Provided entries>
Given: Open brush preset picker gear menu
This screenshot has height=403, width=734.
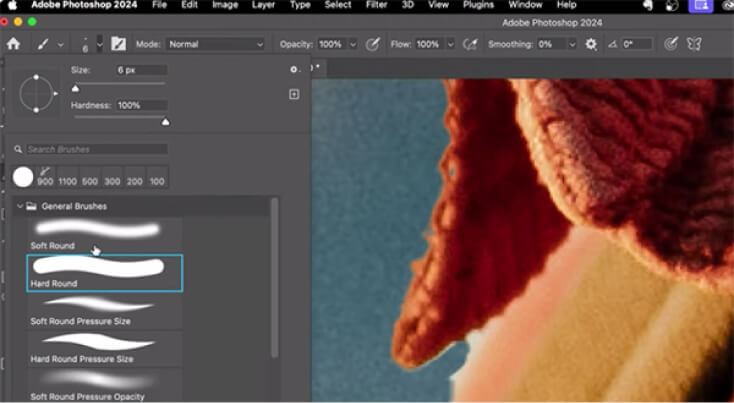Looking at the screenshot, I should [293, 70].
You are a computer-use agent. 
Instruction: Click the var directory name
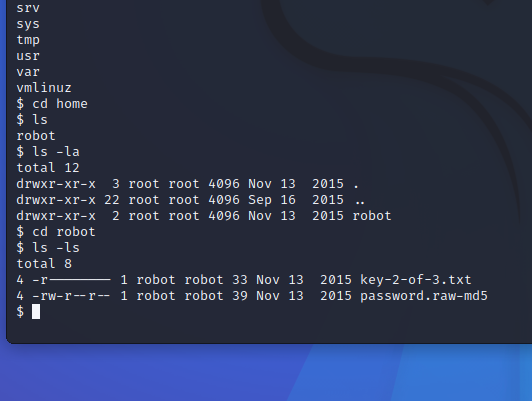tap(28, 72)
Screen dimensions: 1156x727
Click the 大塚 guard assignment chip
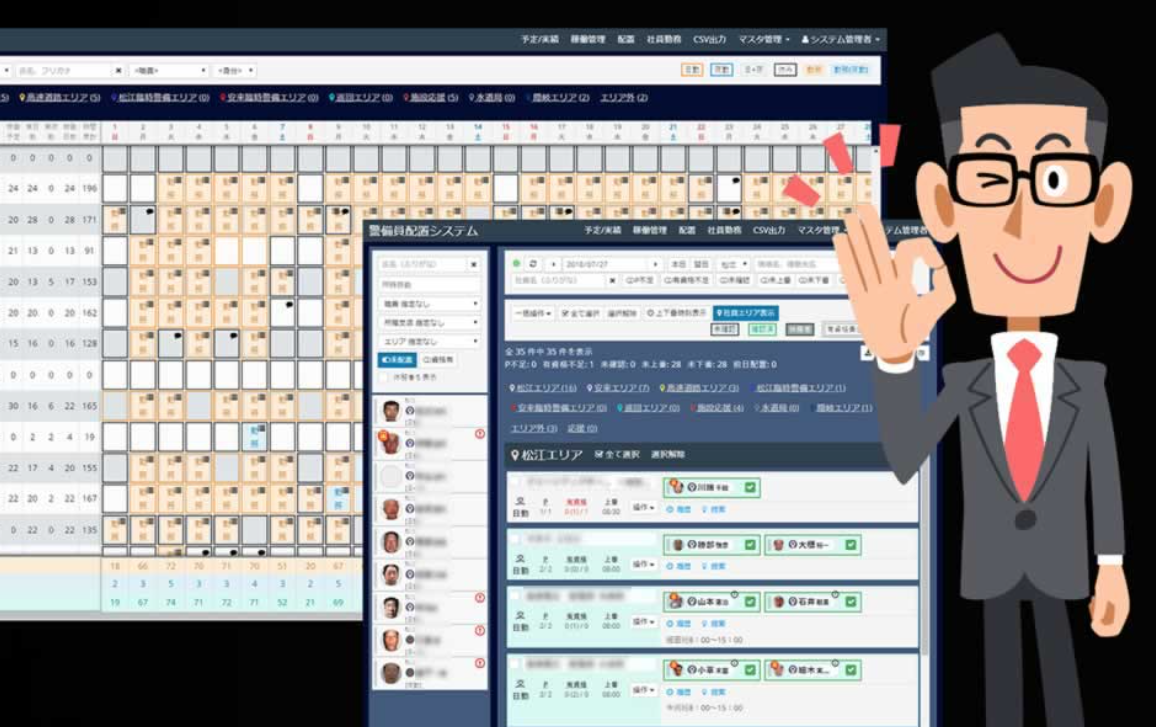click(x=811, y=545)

The task> Your output must match the records word for word, apart from the images, which are left out.

Solution for this exercise>
Given: Open brush preset picker gear menu
This screenshot has height=403, width=734.
Looking at the screenshot, I should [293, 70].
You are a computer-use agent. 
Instruction: Click the var directory name
tap(28, 72)
Screen dimensions: 1156x727
Click the 大塚 guard assignment chip
click(x=811, y=545)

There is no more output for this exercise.